My Turn: Kim Porter: What does your T-shirt say?

Published 12:00 am Sunday, October 27, 2024

By Kim Porter

Dear neighbor,

At one time in my life, I had the reputation of not wearing T-shirts with any statement or picture. My reason was simple: why give free advertising to a corporation making millions? Well, that too became a stubborn action on my part. And one that has changed.

As an example, let me share the story of my friend Berta Cacerrus. She was a “water protector.” She demonstrated/protested against the government in Honduras for privatizing the rivers. She stood up for her people. She knew that privatizing the rivers by U.S. mining companies would pollute the water and drain the river. While in Central America this summer, I wore a T-shirt with Berta Cacerrus’s face on the front. It is quite stunning and beautifully done. Many looked at it and smiled. I would turn around, so they also could read what was on the back in Spanish. Then I would hear “Amigo.” As I turned, they would smile, give me a high five or shake my hand. They read her story. As John Lewis said: she “got in trouble, good trouble, necessary trouble.” And she was assassinated for it. A river that was 40 feet across in Berta’s village was now four feet across. Her village needed that water for their families and their farming. Girls who have to get water every day from that river (stream now) have sores on their body because the water is contaminated and has touched their skin. My T-shirt spoke to many. I wear it often in the states and many want to know the story. Berta fought corporate greed. This is a T-shirt worth wearing and a life worth sharing.

I wear my ‘Water Protector” shirt often. Many want to know why I proudly wear it. I have to remind others that our country finds ways of providing for us, while challenging the ecosystem of other countries. It is a new way of colonizing others.

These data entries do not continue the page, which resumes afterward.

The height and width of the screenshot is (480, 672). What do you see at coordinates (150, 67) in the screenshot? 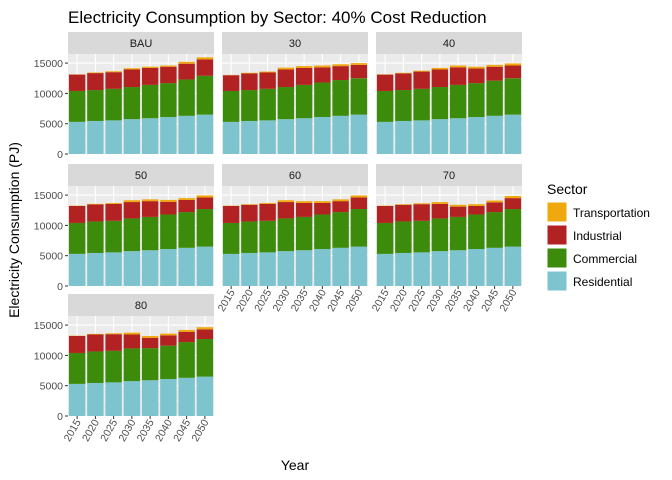
I see `bar-transportation-2035` at bounding box center [150, 67].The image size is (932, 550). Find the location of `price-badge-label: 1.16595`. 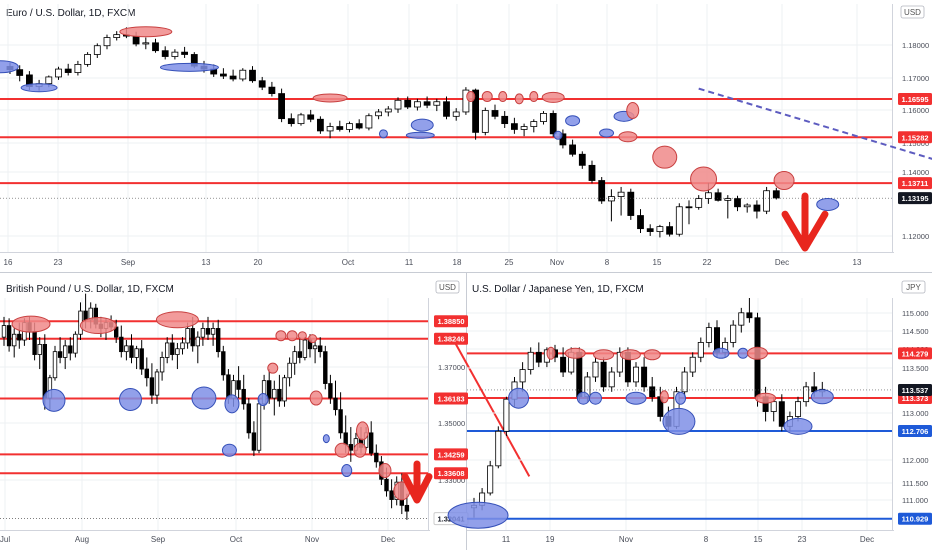

price-badge-label: 1.16595 is located at coordinates (914, 100).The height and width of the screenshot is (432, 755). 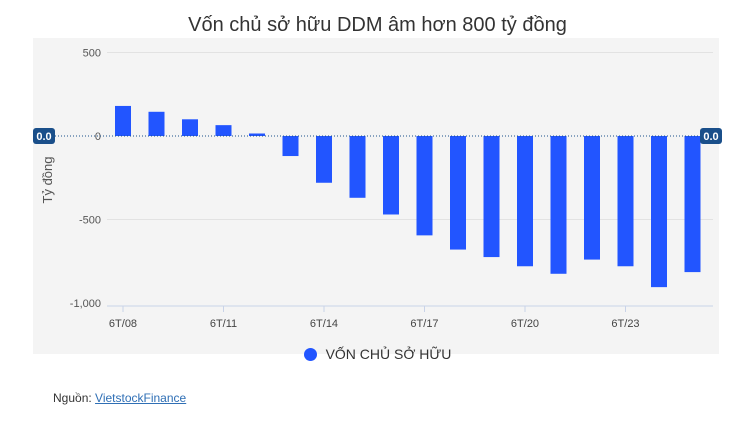 What do you see at coordinates (72, 398) in the screenshot?
I see `source-label: Nguồn:` at bounding box center [72, 398].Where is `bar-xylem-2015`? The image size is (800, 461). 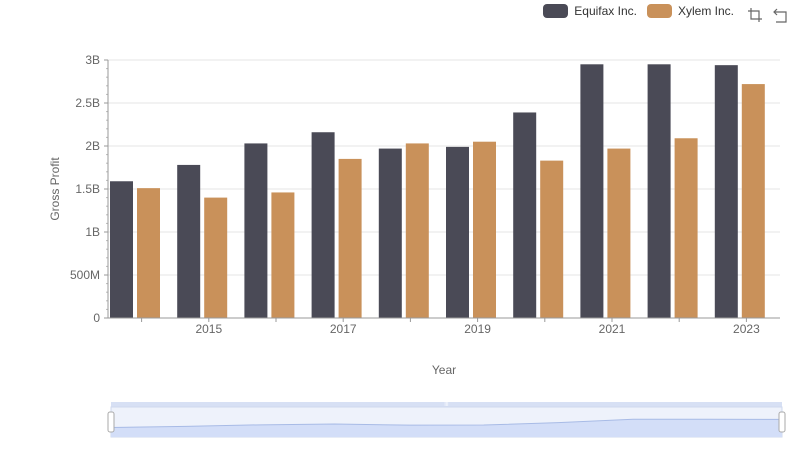 bar-xylem-2015 is located at coordinates (216, 258).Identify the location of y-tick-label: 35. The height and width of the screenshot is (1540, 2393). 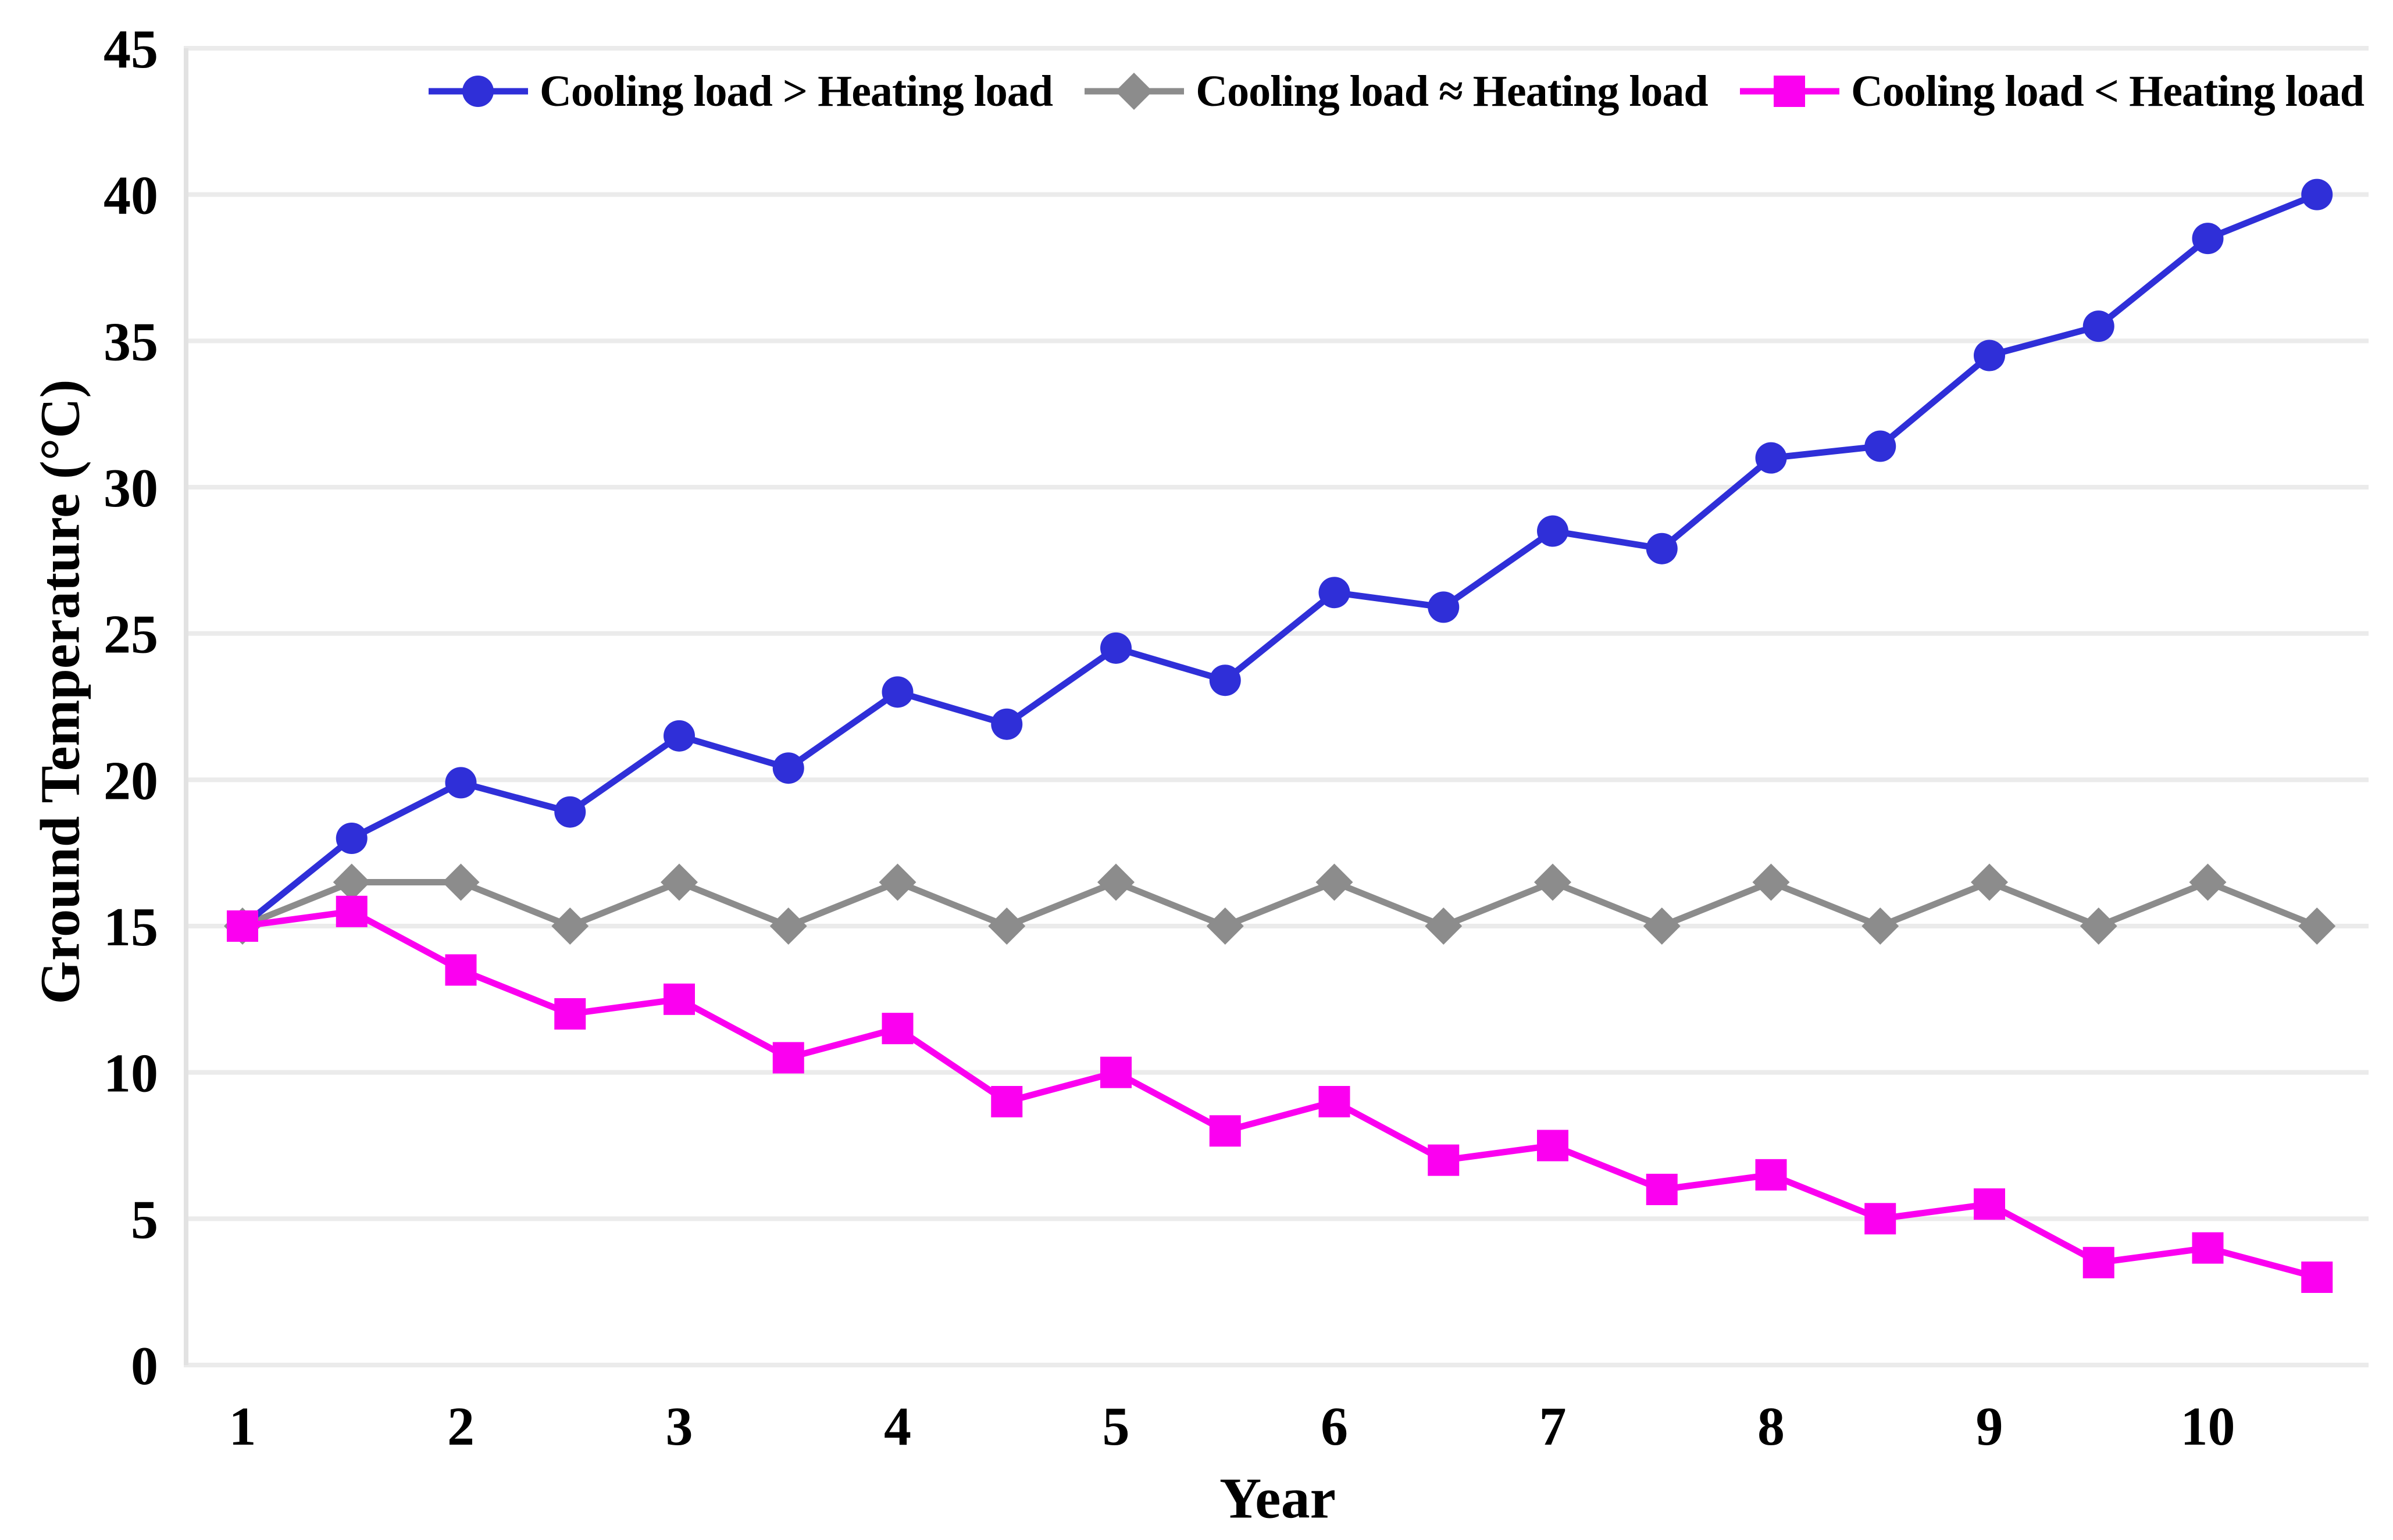
(131, 342).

In 2016, my spouse and I went to Standing Rock, North Dakota. Two hundred Native American nations were demonstrating/protesting a pipeline across their land (much of burial grounds). It also would go under the Missouri River, so that oil could be transported from Canada and northwest North Dakota to a processing plant in Illinois. We camped for a week with the nations. The state government decided on this route because the original one went north of the capital, Bismarck and the people thought it may leak and pollute “their” water. So it was directed south of the city. It must not have mattered if it polluted the reservation’s water. This year, Waterworks Gallery, here in Salisbury, had an artist from Standing Rock speaking to this issue with her art. She emphasized the pain and misuse of their land. She verbally shared her feelings through her art. Meeting her was like a “coming full circle kind of moment” in life, all because of my “Water is Life” T-shirt from Standing Rock.

I also proudly wear my Water is Life T-shirt, my Homeland Security shirt with Indians watching out for us, and my “School of the Americas” which expresses my solidarity with the countries in Central America which have been damaged environmentally and domestically by our military support of the corporate colonizers. I also have a “Paz Para Vieques” shirt which shares the story of the U.S. buying part of an island off Puerto Rico to practice bombing, while babies were being born, children were in school, people were worshiping and businesses were trying to make a living — all within 2-3 miles of the bombing range.

T-shirts advertise many things. For me, social justice issues are a healthy way to express yourself. Being an ally is also one way I can share my support for those who are oppressed. I believe it was Erasmus who said: “He who allows oppression shares the crime.” I am now a convert to, “One who wears T-shirts can share something powerful.”

“Dear Neighbor” authors are united in a belief that civility and passion can coexist. We believe curiosity and conversation make us a better community.